A definition of AGI

Shifting Definitions and Moving Goalposts

  • Many see AGI definitions as perpetually shifting: once a capability is achieved (chess, Turing test), it gets reclassified as “not real intelligence.”
  • Some argue that by older definitions (e.g., “one task = AI, many tasks = AGI”), current LLM systems already qualify as AGI or “baby AGI.”
  • Others counter that LLMs obviously fail stronger interpretations of the Turing test and show non‑human, brittle failure modes; they see today’s systems as impressive but narrow.

What This Paper Proposes

  • The paper defines AGI as “matching the cognitive versatility and proficiency of a well‑educated adult,” operationalized via the Cattell–Horn–Carroll (CHC) model of human cognition.
  • It assesses models across 10 cognitive domains, producing a “jagged” profile; GPT‑4 is ~27%, GPT‑5 ~57–58% of “AGI” on this scale.
  • Commenters find the framework interesting but note issues:
    • “Well‑educated adult” is vague and excludes much of humanity.
    • CHC is tightly tied to human psychometrics and vision/language, possibly unsuitable for non‑human or non‑embodied intelligence.
    • The additive scoring (10 axes × 10%) is seen as arbitrary; a model could be “90% AGI” yet unusable if one axis (e.g., speed, memory) is effectively zero.
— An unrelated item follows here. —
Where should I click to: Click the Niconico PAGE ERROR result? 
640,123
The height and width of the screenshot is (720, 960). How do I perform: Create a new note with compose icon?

Task, Job, and Economic Views of AGI

  • Alternative definitions focus on:
    • Tasks vs jobs (bundles of tasks) and what fraction must be automatable.
    • “AGI is when it can do any job a human can,” or when no non‑manual jobs remain.
    • Autonomy: a system that can be trained like a human, learn continually, pursue goals, and improve itself.
  • Some say most people actually mean ASI or recursive self‑improvement when they say “AGI.”

Limits of Current LLMs

  • Repeated concerns:
    • No continual learning or robust long‑term memory; weights can’t be updated on the fly from experience.
    • Poor data efficiency relative to humans; requires vast training data.
    • Hallucinations and fabricated citations, with no internal concept of truth vs fiction.
    • Dependence on scaffolding, prompts, and human oversight; cannot reliably own a role end‑to‑end (e.g., full job, long‑horizon project).
  • Supporters reply that within those constraints, LLMs already outperform many humans on a wide variety of text-based tasks and can plausibly pass “sloppy” Turing tests.

Intelligence, Consciousness, and Biology

  • Large sub‑thread on whether intelligence and consciousness are:
    • Purely computational (thus substrate‑independent) vs necessarily biological.
    • Tied to awareness, emotions, desire, embodiment, and long developmental learning.
  • Some argue awareness is central but unmeasurable, so psychometric AGI frameworks miss the core; others see that line as unfalsifiable special pleading.
  • Multiple‑intelligences style critiques: the paper covers linguistic/logical domains well but largely omits interpersonal, intrapersonal, bodily‑kinesthetic, and existential capacities.

Skepticism About the Framework and Hype

  • Several view the work as “intelligence SAT for models”: useful for tracking progress but not a true definition of AGI.
  • Others see human‑reference AGI definitions as inherently unstable and politically/financially loaded: useful mainly for marketing and investment narratives.
  • Forecasts like “50% chance of AGI by 2028, 80% by 2030” are compared to rapture predictions—attention‑grabbing but weakly grounded.

Meta: Boredom, Fear, and Fatigue

  • Some are tired of endless AGI definitional debates and compare them to popularized but long‑standing philosophy-of-mind discussions.
  • Others stress that a system able to automate research, self‑improve, or be cheaply replicated at scale would be transformative enough that trying to pin down “AGI” precisely is secondary to grappling with safety, economics, and social impact.